§ Document section:
════════════════
[Noisebridge-discuss] High-Voltage

jim jim at well.com
Mon Mar 11 22:03:11 UTC 2013



    Great rant on science (at bottom)! 

    My vacuum tube experience is with audio stuff; 
the tubes used for radio frequency broadcasting, I 
believe, are pretty different. 
    Vacuum tubes voltage requirements are generally 
wide. The specs typically reference a close-to-max 
rating. A tube that can handle 500VDC likely can 
work with as little as 100VDC, although its affect 
to signal will be different depending on voltage 
level: audio signals will be cleaner with high 
voltages and "browner" (the classic compressed 
peaks) with lower voltages. 

    What project ideas do you have in mind? 




On Mon, 2013-03-11 at 14:08 -0700, John Butterfield wrote:
> Honestly I haven't done much with vacuum tubes yet, so I'm not that
> familiar with their operating voltages.  I guess if you make your own
> you can tune them for whatever voltages you want.
> 
> I've built a couple of my own hv power supplies.
> Since LCDs have completely displaced the use of CRTs, people are
> always junking their old CRT TVs and Monitors.
> I had an endless supply of these, and I figured I'd learn how to build
> a high voltage power supply from one.
> I didn't have much experience going into it, but I succeeded on my
> first one and it still works >< So now I just have an excess of crt
> monitor flyback transformers and mainboards waiting to be gutted for
> their 2kv capacitors and power mosfets.
> 
> The only though I purchased was a few 555 timers.  Which I did need a
> few of because it took me a while to learn how NOT to fry them with
> kickback voltage from the transformers.
> 
> Anyway, as for how high, I guess it depends on the application.
> With a flyback transformer you can go from around 20-60kv depending on
> the flyback and the age of the crt it came from.
> These power supplies are quite low current.
> 
> I also built a power supply using 2 MOTS (microwave oven
> transformers), which spits out around 4kv at at a very high current.
> 
> They behave quite differently, and it's interesting to work with both.
> One of my favorite papers from Tesla is his article On Light and Other
> High Frequency Phenomena. In it he talks quite a lot about the
> characteristics of the high voltage power supply he used as the source
> for many of his experiments. One of the characteristics, he described
> was that often it was hard to draw an arc, and so his spark gap had a
> handle with a spring that he could use to temporarily reduce the spark
> gap distance to get things started, and then he finds that once the
> arc is formed it wants to stay formed which is why he started creating
> all kinds of new ways to blow the arc out once it formed.  One of
> which being just using a magnetic field.
════════════════
§ Dataset entries:
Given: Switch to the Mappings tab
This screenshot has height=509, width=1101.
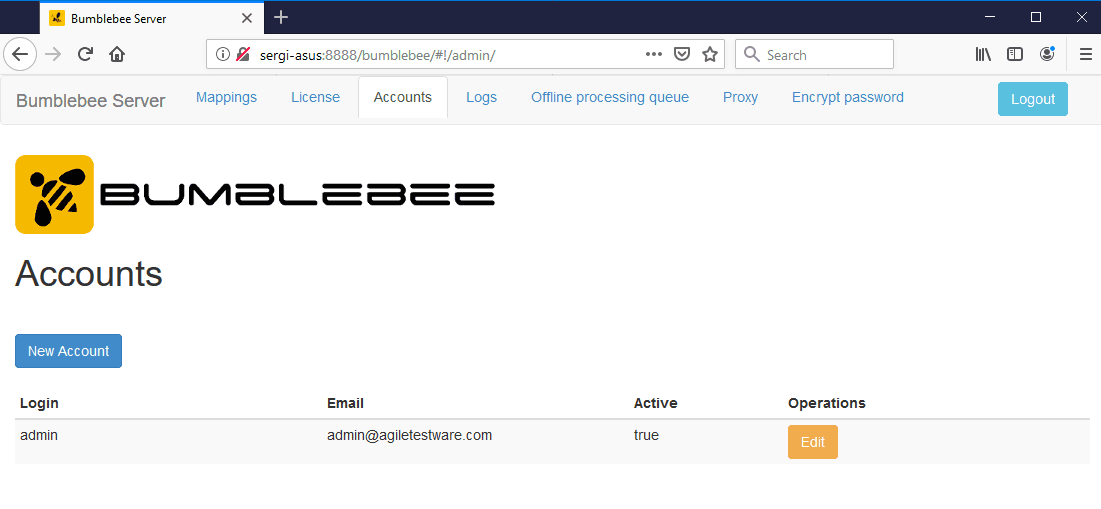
════════════════
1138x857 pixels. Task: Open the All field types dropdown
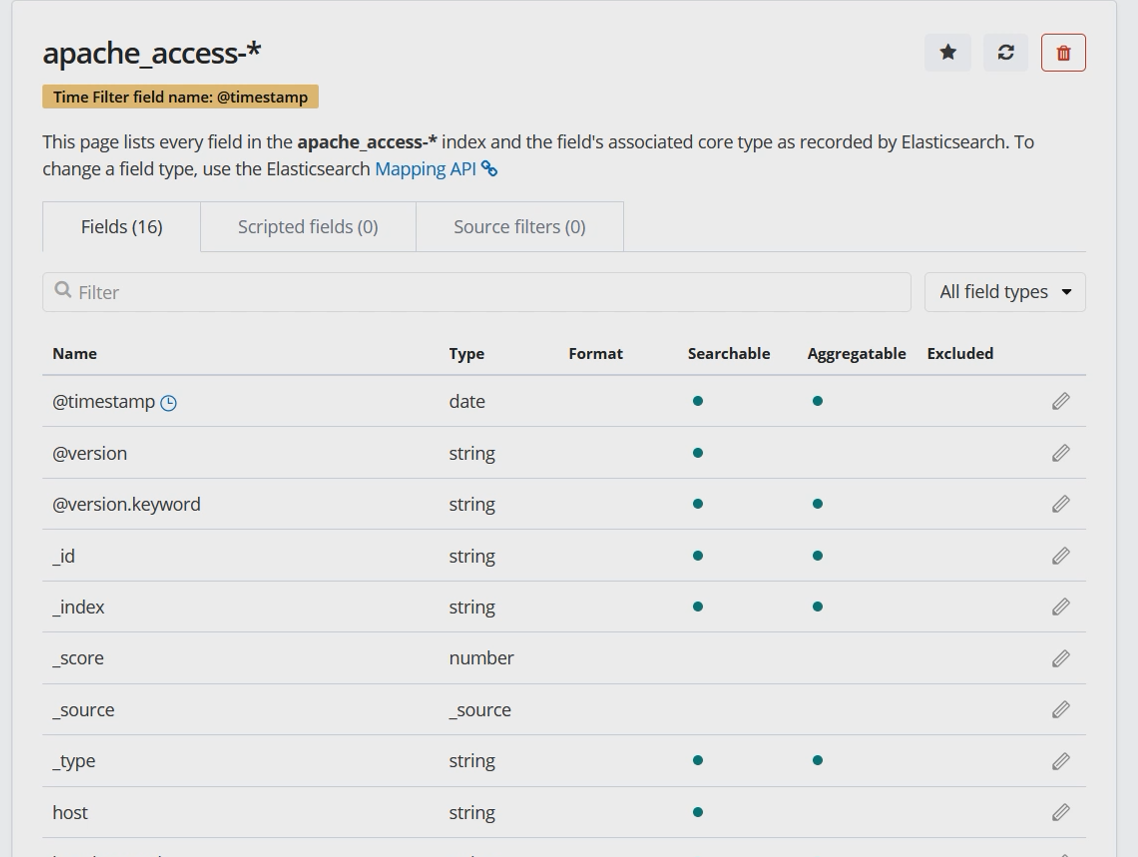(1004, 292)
════════════════
§ Requests:
[A] Quote the high-voltage email thread word for word, starting with "Vacuum tubes voltage" and going on through "have in mind?".
[B] In the high-voltage email thread, about how much voltage does the power supply built from two microwave oven transformers put out?
[C] Pick up the high-voltage email thread where it stops and keep writing it.

§ Responses to the exercise:
[A]
Vacuum tubes voltage requirements are generally 
wide. The specs typically reference a close-to-max 
rating. A tube that can handle 500VDC likely can 
work with as little as 100VDC, although its affect 
to signal will be different depending on voltage 
level: audio signals will be cleaner with high 
voltages and "browner" (the classic compressed 
peaks) with lower voltages. 

    What project ideas do you have in mind?

[B] Around 4kv, at a very high current.

[C]
> 
> This puzzled me at first as I was using my flyback transformer and
> there characteristics were very sharp sudden discharges and they had
> no problem forming at all. It wasn't until trying the MOTs that I saw
> a different side of the story. Using the MOTs, the voltage was much
> lower like around 2kv when I started, and I too found that it was
> difficult to form the arc, it required a very small spark gap
> distance. And also, once formed due to there being much more current,
> the arc stayed formed and grew like a flame even as I widened the gap.
> 
> Here's one of my first tests with the flyback transformer:
> https://www.youtube.com/watch?v=tWsPwynGP_c
> 
> Here's the same thing but now with a capacitor (With more current per
> discharge, the magnet is more effective at disrupting each burst from
> the cap)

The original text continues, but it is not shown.